Markakis certainly is not a sexy signing, but he is a very practical one given the current baseball landscape in Atlanta. Many pundits picked the Braves to take a step forward last season. Few were bold enough to call for them to win the pennant a year (or two) ahead of schedule. With a nucleus of rising, young talent, Markakis will continue to be a veteran presence in the locker room without breaking the bank. The team friendly one-year, $4-million deal has a club option for $6 million in 2020. That reasonable price tag will allow the Braves to also consider signing another bullpen arm in spring training.

Should Markakis fail to produce, the Braves still have the flexibility to make an in season move or relegate Markakis to be a late inning defensive replacement.

Second Half Slump or Market Correction?

Many Braves fans point to the sharp decline Markakis suffered in the second half of last season as a reason to move on.  A closer look suggests that the extraordinary early season production was as much an outlier as the drop off.

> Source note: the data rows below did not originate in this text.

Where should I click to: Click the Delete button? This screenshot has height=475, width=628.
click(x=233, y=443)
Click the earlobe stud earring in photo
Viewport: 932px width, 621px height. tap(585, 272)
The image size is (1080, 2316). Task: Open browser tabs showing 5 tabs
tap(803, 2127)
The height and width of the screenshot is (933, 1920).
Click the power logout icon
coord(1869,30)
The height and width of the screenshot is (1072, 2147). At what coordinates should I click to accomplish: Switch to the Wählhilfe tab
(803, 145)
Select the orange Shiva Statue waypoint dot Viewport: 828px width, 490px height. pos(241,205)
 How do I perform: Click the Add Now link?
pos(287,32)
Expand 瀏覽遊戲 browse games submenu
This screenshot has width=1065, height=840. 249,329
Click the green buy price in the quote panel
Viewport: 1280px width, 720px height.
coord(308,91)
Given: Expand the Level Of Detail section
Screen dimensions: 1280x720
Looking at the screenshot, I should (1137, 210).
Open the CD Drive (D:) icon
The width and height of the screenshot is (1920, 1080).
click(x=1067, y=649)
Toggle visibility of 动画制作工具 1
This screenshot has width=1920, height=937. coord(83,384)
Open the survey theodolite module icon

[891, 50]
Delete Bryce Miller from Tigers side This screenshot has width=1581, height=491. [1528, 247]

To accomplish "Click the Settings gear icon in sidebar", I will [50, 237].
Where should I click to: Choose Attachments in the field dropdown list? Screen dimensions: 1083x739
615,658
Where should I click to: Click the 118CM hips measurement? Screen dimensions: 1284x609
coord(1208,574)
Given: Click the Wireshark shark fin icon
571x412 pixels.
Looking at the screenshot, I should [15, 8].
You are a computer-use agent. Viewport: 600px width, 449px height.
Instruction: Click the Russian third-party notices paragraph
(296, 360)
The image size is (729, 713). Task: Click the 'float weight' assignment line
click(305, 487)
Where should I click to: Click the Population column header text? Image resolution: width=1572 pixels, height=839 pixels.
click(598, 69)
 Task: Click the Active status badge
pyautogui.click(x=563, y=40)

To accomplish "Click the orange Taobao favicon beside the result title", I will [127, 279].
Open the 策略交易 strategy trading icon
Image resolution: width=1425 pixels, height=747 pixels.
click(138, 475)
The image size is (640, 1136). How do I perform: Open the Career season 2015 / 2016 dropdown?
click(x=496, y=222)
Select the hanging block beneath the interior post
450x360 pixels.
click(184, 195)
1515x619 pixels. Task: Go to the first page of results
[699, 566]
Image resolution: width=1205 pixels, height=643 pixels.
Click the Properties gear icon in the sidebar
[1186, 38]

In the first two months of the season, Markakis hit everything and registered a robust .333 batting average. He also scored 34 runs and drove in 38. That two month stretch easily was Markakis’ best as a Brave, but as the temperatures heated up, Markakis cooled down.

When many fans checked back in during the pennant race stretch run, Markakis found himself in a two-month slump. In August and September, he only batted only .255. His runs and RBIs both dipped by nearly thirty percent too.

Markakis has been a dependable starter his entire career, but expecting him to maintain his early 2018 pace is unreasonable. While the late season dip is not the type of performance a pennant contender can tolerate from a middle of the lineup hitter, his performance over the middle two months last season is a more realistic expectation. June and July saw Markakis bat .301 with strong run production. Despite his late season fade, he still posted his best WAR for the season as a member of the Braves.

Markakis lacks prototypical outfielder power numbers, but plays excellent defense, and can comfortably bat at several different lineup spots. The foresight of Atlanta’s front office to wait out the market and re-sign a player that they are familiar with should set the team up for success this season. The move also gives them flexibility to wait on their young talent to develop with another season in the minor leagues. No one will confuse the move with signing Bryce Harper. When compared to other outfielder signings, the Braves look like winners with a proven, high-floor player.